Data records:

****************************************

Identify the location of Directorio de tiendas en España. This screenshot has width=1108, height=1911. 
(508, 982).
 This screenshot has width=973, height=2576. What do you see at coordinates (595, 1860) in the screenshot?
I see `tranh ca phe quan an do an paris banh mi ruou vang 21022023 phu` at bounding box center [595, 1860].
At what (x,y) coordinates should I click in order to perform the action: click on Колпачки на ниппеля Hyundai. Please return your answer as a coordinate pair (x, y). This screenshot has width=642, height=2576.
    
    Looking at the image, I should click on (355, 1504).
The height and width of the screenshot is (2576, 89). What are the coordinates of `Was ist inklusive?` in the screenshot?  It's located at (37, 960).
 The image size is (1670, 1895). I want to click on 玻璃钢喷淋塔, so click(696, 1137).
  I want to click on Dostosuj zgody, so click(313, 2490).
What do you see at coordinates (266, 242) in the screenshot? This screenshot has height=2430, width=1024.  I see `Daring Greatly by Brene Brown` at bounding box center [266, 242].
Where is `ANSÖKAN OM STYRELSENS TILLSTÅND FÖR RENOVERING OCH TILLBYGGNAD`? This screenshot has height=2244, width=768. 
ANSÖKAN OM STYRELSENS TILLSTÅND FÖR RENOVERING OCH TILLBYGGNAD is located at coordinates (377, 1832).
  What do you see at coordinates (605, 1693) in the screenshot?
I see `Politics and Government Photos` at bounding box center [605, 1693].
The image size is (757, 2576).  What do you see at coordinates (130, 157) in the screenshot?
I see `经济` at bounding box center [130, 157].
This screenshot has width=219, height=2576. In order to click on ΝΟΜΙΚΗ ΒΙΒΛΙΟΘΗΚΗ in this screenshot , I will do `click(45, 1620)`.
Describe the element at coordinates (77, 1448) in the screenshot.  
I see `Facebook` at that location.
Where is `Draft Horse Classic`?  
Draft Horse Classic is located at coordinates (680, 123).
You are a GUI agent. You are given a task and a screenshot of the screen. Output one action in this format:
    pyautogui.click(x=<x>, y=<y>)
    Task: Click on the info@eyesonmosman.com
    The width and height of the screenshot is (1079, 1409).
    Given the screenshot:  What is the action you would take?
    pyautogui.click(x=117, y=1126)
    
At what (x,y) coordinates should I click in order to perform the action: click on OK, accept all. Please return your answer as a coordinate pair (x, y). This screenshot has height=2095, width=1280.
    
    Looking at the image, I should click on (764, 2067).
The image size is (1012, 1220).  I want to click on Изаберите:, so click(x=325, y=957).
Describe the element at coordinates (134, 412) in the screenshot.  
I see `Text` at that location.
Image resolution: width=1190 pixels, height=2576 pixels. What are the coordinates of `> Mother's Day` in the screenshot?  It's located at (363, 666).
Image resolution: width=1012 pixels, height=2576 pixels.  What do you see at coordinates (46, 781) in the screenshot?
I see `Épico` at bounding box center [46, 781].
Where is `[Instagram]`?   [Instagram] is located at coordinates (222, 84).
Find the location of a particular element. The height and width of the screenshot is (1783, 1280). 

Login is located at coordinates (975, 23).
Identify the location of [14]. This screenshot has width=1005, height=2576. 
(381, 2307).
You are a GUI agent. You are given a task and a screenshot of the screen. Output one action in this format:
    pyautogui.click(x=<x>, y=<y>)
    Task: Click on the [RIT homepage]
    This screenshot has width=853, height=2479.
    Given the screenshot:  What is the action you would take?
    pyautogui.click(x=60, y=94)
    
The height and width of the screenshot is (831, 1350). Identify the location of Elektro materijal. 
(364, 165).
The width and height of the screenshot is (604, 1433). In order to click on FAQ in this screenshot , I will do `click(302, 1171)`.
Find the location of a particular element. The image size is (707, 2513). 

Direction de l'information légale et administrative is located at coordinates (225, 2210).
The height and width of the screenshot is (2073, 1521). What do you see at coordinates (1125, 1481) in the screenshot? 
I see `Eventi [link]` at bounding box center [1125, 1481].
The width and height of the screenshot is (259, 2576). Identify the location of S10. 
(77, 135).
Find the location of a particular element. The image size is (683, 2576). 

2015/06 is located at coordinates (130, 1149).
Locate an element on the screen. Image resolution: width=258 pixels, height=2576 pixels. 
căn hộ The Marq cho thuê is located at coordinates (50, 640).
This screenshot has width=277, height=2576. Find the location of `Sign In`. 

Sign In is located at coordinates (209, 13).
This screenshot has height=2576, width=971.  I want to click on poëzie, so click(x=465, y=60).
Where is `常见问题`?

****************************************

▶ _What to do_
Update the stretch of rows from the line containing "The height and width of the screenshot is (2073, 1521)." through the end of the rows, replacing "Find the location" with "Determine the position" and leaving everything else unchanged.

▶ _The completed task_
The height and width of the screenshot is (2073, 1521). What do you see at coordinates (1125, 1481) in the screenshot? 
I see `Eventi [link]` at bounding box center [1125, 1481].
The width and height of the screenshot is (259, 2576). Identify the location of S10. 
(77, 135).
Determine the position of a particular element. The image size is (683, 2576). 

2015/06 is located at coordinates (130, 1149).
Locate an element on the screen. Image resolution: width=258 pixels, height=2576 pixels. 
căn hộ The Marq cho thuê is located at coordinates (50, 640).
This screenshot has width=277, height=2576. Determine the position of `Sign In`. 

Sign In is located at coordinates (209, 13).
This screenshot has height=2576, width=971.  I want to click on poëzie, so click(x=465, y=60).
Where is `常见问题`?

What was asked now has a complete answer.